Il buono non fa bene a Garrone

Chi scrive ritiene Matteo Garrone il più  importante regista italiano della sua generazione (senza offesa per Sorrentino) e attende sempre con ansia l'uscita di ogni suo film. Chi altri può vantare perle come L'imbalsamatore o Dogman tra le sue opere? La mancata selezione a Cannes 2023, dove Garrone è  di casa, ha prolungato ulteriormente l'attesa di questo film, ma lo sbarco a Venezia gli ha regalato un premio per la Miglior regia. 

In effetti la regia asciutta, ma indagatrice dell'anima è senza dubbio la qualità migliore del film. La macchina da presa di Garrone non smette mai di scrutare gli sguardi dei protagonisti e sono proprio quelli a raccontare ciò che le parole non possono fare. 

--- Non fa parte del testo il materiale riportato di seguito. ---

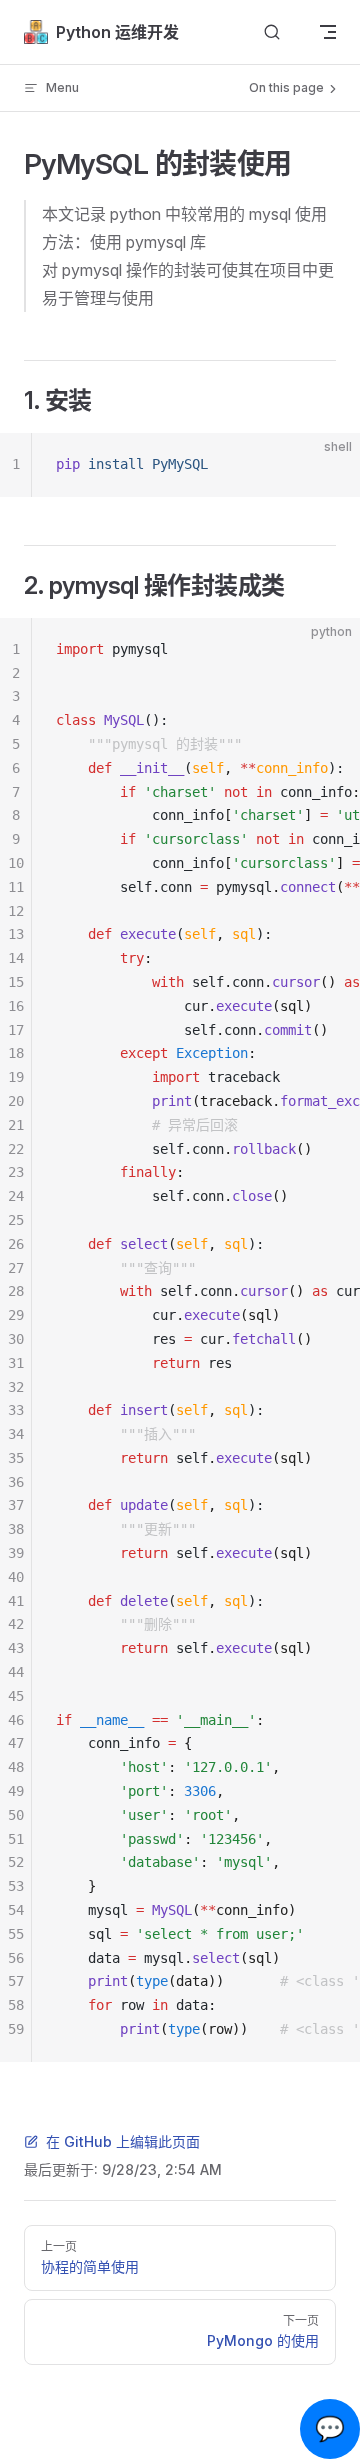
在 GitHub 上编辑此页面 (123, 2141)
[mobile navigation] (328, 32)
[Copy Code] (328, 465)
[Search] (272, 32)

Ma è la sceneggiatura questa volta a tradire Garrone. Da un lato racconta in modo quasi documentaristico il viaggio dei due giovani nigeriani e tutte le angherie a cui sono sottoposti. Fin qui tutto ok, anzi, lo rende un film da mostrare a più italiani ed europei possibile, ma la scelta di un protagonista sempre così perfetto e corretto a far storcere il naso. Il protagonista è  un buono a tutto tondo, non ha mai un tentennamento, neanche di fronte alle prove più tremende. Un eroe senza macchia che alla fine, presumiamo, perché non ci viene mostrato neppure questo, la sua stessa innocenza finirà  per mettere nei guai. 

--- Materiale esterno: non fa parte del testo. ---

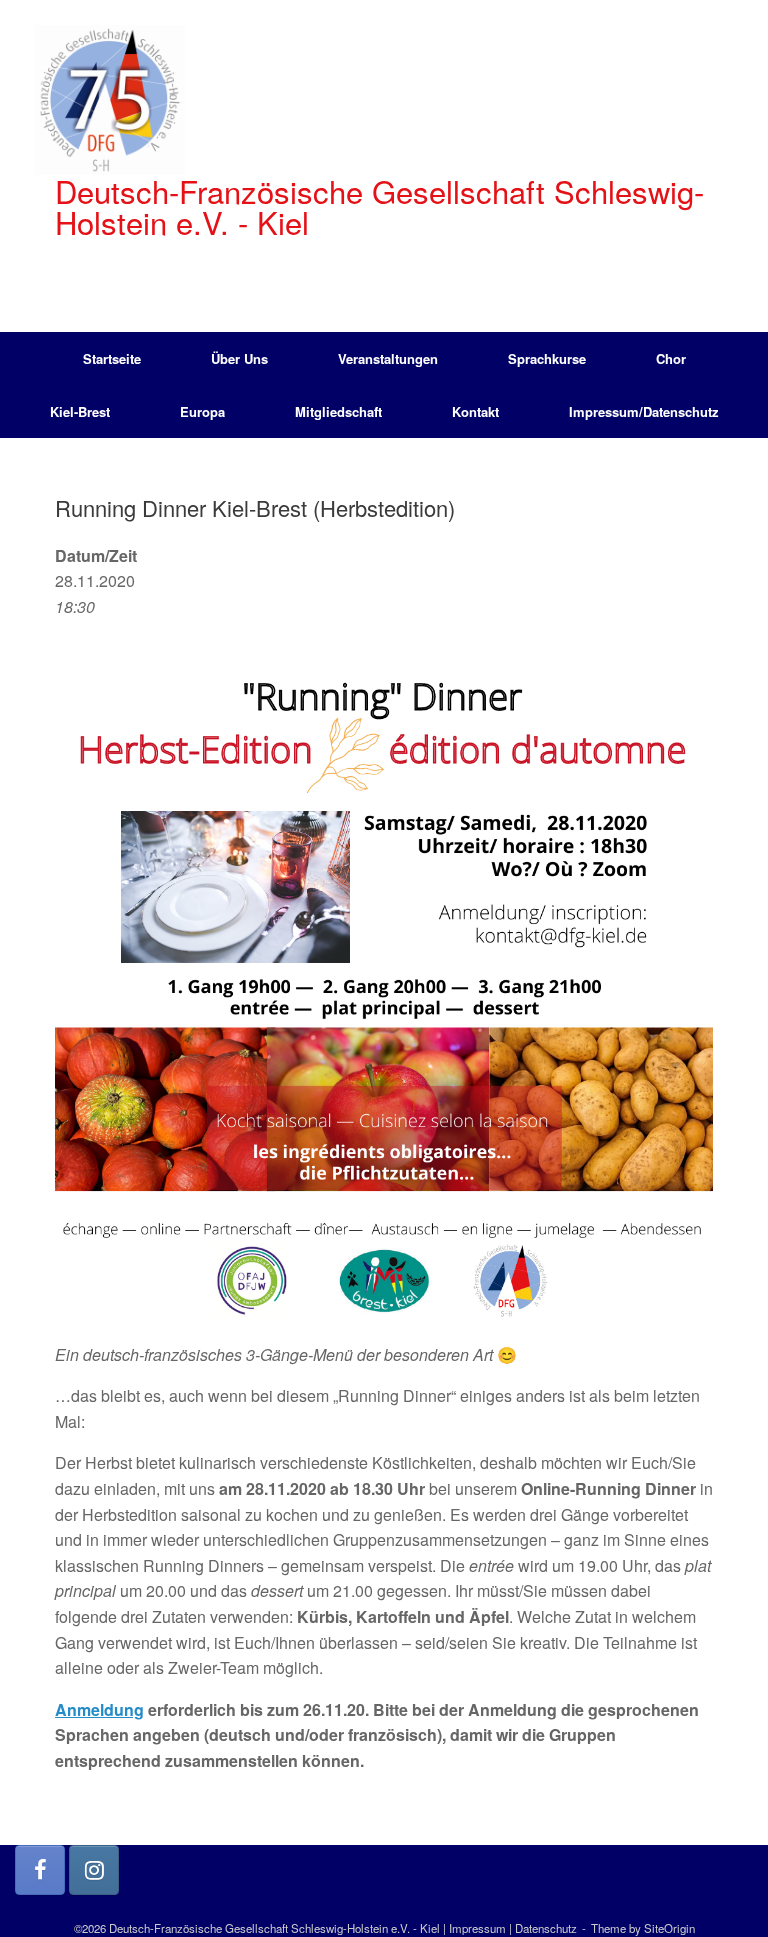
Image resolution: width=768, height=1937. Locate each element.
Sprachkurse (547, 358)
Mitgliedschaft (338, 411)
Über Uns (239, 358)
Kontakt (475, 411)
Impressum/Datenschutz (644, 411)
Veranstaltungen (388, 358)
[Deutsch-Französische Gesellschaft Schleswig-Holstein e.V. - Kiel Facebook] (40, 1870)
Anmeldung (99, 1709)
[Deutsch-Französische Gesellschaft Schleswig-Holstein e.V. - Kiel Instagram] (94, 1870)
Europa (202, 411)
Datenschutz (546, 1928)
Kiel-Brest (80, 411)
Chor (671, 358)
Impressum (477, 1928)
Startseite (112, 358)
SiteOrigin (669, 1928)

E non bastano un paio di inserti onirici, visivamente ad onor del vero stupendi, poco amalgamati col testo del film a salvarlo. Avere in protagonista buono, cosa che accade più nel suo cinema se non dagli esordi, sembra averlo depotenziato e questo è  davvero un peccato. 

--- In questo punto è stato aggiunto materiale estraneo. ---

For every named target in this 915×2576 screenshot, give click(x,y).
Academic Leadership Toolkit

Resta un grande regista che riesce sempre a piazzare la macchina da presa nel posto giusto, e la prima parte a Dakar è  a dir poco trascinante, gran direttore di attori (i due esordienti sono cosi veri e freschi da lasciare a bocca aperta), che forse decidendo per una colta di fare un film nevessario si è  fatto prendere troppo la mano. Vedetelo comunque, vi fara malamente bene.